Despite this commitment, there has been no outward sign in the past 10 months that the Justice Department is actively investigating Trump or those close to him about their activities before or during the riot. Sherwin left the department in March, following criticism from judges over some of his comments to the media.
Miller is charged with a series of offenses including obstruction, assault on a federal agent, and threats against a police officer and Rep. Alexandria Ocasio-Cortez (DN.Y.). Prosecutors say that following the Capitol takeover on Jan.6, Miller posted a series of calls for violence on social media. After Ocasio-Cortez asked for Trump’s impeachment on Twitter, Miller reportedly replied, “Assassinate AOC.”
Miller is just one of more than a half-dozen Capitol Hill riot defendants currently challenging the use of the obstruction charge in their cases.
Broden, the defense attorney, said on Monday that the government’s interpretation was so broad that disrupting almost any activity of a judge could amount to obstruction and result – at least, theoretically – in a sentence of 20. years in prison.
“There must be a limit. If someone comes in while the court is celebrating a wedding, is that a formal process? Broden asked, urging the court to give the accused the benefit of any doubt under a legal doctrine known as the “leniency” rule.
Nichols did not comment on the matter on Monday, nor gave a clear indication of where he is likely to speak on the matter, which is also being considered by other judges.
The prosecution and defense in the Miller case also discussed on Monday allegations that the January 6 defendants are being treated excessively harshly for political reasons, especially in relation to those arrested for actions carried out during civil unrest. last year in Portland, Oregon.
“The Portland rioters engaged in much more aggressive behavior than what Mr. Miller is accused of committing,” Broden said. “I think that’s a concern … for a lot of the public.”

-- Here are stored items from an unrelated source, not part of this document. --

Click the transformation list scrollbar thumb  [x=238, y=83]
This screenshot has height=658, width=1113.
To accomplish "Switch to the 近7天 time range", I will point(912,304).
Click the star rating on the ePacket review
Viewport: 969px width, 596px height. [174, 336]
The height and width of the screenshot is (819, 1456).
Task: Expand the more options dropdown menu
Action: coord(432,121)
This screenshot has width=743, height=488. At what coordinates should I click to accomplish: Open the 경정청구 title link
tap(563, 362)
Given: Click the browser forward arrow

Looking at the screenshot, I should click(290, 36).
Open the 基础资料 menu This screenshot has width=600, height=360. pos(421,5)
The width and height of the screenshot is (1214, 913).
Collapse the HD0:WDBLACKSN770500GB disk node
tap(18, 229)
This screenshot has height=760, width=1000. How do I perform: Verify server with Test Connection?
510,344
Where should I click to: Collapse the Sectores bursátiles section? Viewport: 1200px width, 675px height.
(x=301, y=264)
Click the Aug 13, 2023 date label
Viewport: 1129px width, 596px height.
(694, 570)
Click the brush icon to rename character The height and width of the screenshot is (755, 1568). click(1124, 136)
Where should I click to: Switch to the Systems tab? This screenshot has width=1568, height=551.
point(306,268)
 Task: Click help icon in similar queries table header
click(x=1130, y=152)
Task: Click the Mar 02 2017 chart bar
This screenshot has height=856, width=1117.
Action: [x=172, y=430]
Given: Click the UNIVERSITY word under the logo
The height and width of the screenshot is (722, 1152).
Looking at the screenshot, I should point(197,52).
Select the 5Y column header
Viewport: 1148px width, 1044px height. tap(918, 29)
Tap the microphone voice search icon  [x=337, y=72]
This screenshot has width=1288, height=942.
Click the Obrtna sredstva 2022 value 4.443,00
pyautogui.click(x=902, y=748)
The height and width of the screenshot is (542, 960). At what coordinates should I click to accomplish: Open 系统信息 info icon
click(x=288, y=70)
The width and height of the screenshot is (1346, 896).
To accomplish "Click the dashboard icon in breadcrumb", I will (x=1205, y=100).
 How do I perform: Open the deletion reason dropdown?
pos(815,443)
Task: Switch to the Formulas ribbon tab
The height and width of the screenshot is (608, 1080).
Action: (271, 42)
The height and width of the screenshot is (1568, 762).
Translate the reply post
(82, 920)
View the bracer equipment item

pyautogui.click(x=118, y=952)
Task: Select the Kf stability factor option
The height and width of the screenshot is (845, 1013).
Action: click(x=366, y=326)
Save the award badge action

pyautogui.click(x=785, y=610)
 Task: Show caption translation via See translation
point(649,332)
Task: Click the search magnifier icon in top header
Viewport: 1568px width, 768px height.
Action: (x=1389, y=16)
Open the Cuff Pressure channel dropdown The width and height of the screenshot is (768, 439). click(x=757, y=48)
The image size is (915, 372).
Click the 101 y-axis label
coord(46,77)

But Justice Department Criminal Division attorney David Lieberman said prosecutors had good reason to distinguish between the cases, including the seriousness of the Capitol attack and the fact that the evidence against many of those indicted in Portland weren’t that good. available for Capitol cases.
“You had officers at 2 a.m. in full tactical gear trying to identify a person in the crowd,” in Portland, Lieberman said.
Broden said Monday that Miller plans to reject the government’s proposal to resolve the case by pleading guilty to the obstruction charge and the charge of assaulting a federal agent. Prosecutors do not appear to have insisted that Miller plead guilty to the alleged threat against Ocasio-Cortez.
Towards the end of the nearly two-hour hearing on Monday, Nichols heard arguments in secret over whether Miller should be released from pre-trial detention. The judge did not specify why the public had been excluded from this part of the session.
No trial date has been set in the case, but Nichols has scheduled another hearing for December 21. He also said he feared Miller and the relatively small fraction of the Jan. 6 defendants who are in pre-trial detention would be under “a lot of pressure.” ”Due to the delays caused by the pandemic and the huge increase in the number of cases due to the Capitol riot.
“I think we need to keep moving this case forward as quickly as possible,” the judge said.
Kyle Cheney contributed to this report.